- Opening Delimiter -
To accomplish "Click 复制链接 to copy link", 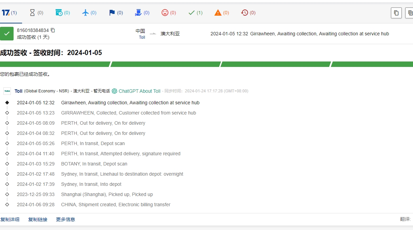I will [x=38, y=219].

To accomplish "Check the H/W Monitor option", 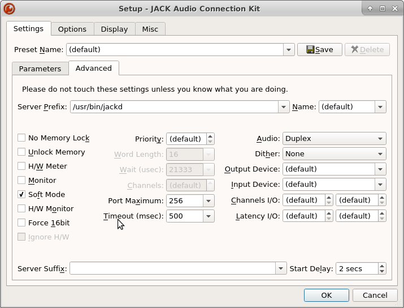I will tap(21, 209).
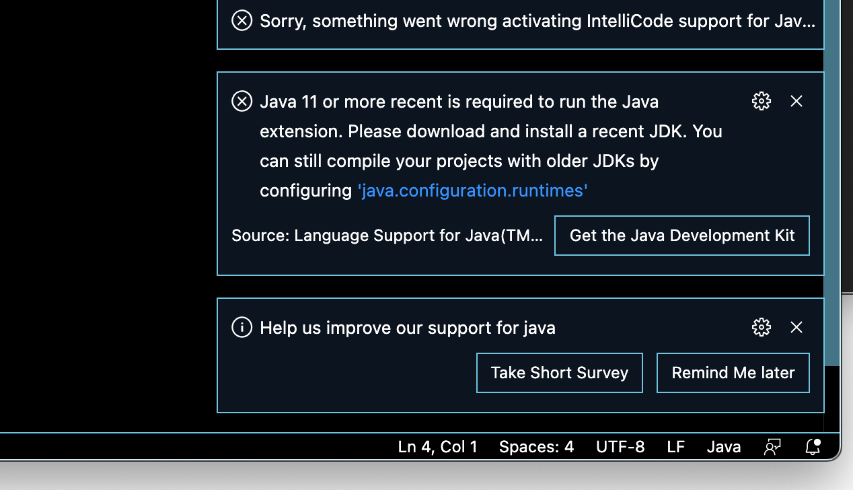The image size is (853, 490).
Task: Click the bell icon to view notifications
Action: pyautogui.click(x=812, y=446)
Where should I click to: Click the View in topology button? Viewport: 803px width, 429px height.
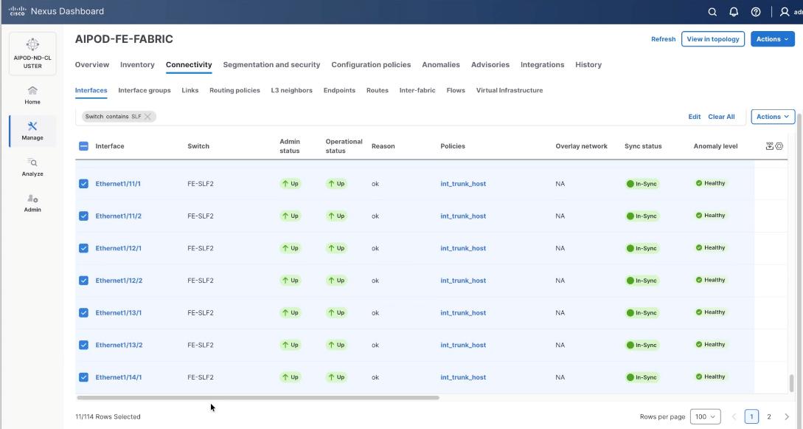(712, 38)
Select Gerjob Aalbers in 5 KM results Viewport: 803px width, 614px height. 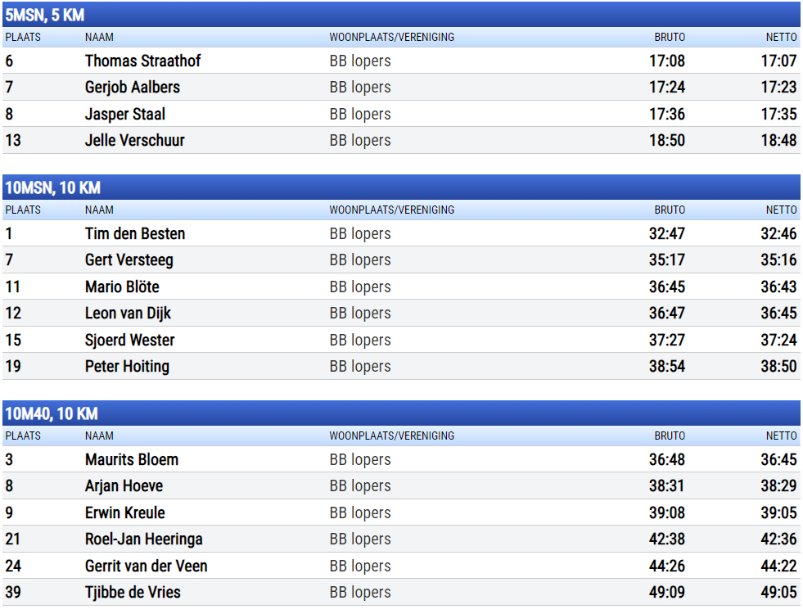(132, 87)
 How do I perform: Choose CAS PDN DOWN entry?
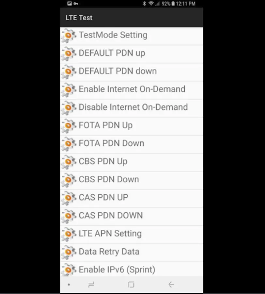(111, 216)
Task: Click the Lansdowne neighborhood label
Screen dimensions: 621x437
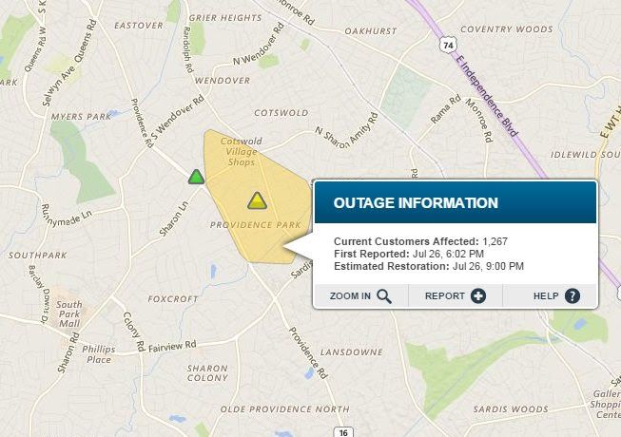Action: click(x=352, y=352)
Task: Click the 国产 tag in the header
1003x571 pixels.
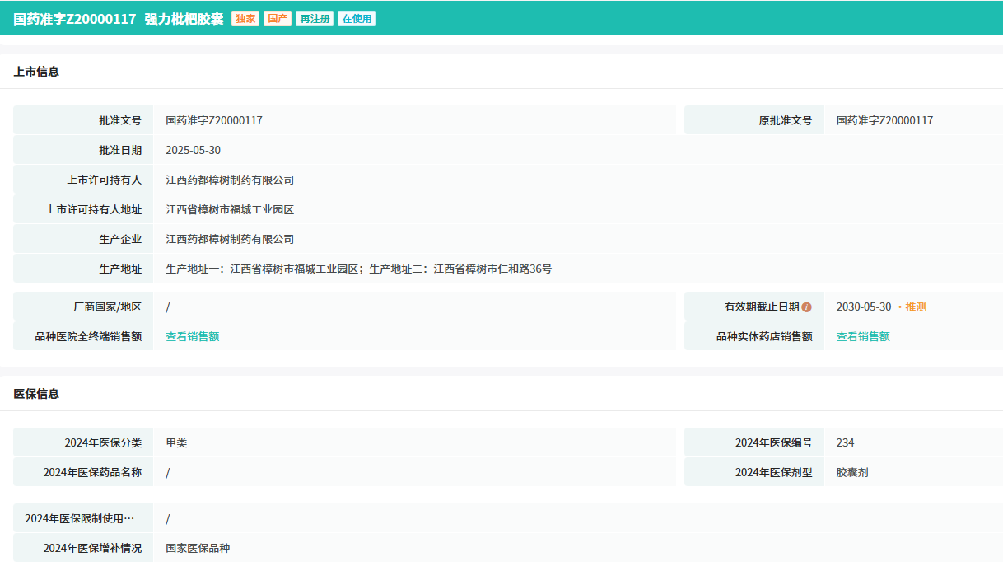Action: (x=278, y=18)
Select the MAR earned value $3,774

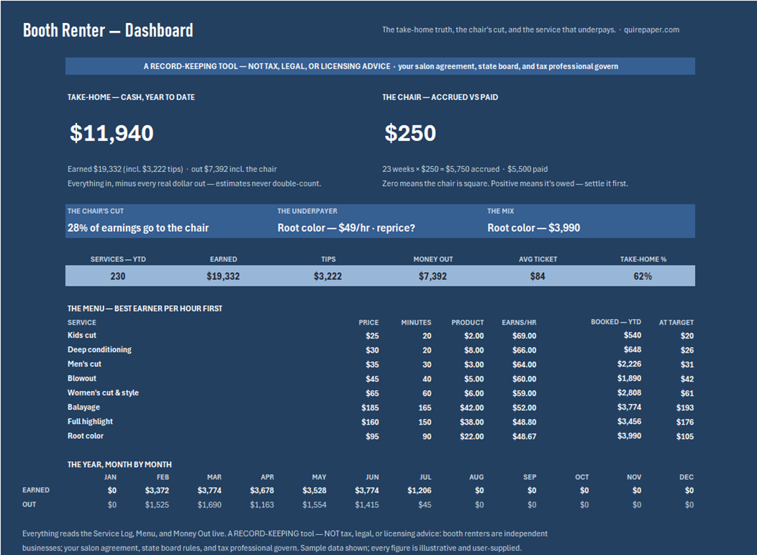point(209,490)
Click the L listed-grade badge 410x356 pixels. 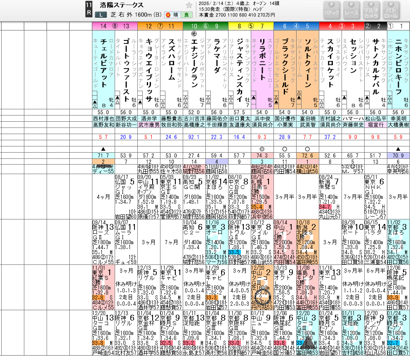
- Closing Delimiter -
BRIEF: No pictures belong in the copy; quote exactly the lines from the line containing "How do I perform: Choose CAS PDN DOWN entry?" through the final line of the material, both ends included.

ANSWER BELOW:
 How do I perform: Choose CAS PDN DOWN entry?
(111, 216)
Task: Click the Lansdowne neighborhood label
Screen dimensions: 621x437
Action: click(x=352, y=352)
Task: Click the 国产 tag in the header
1003x571 pixels.
Action: (x=278, y=18)
Select the MAR earned value $3,774

point(209,490)
Click the L listed-grade badge 410x356 pixels. 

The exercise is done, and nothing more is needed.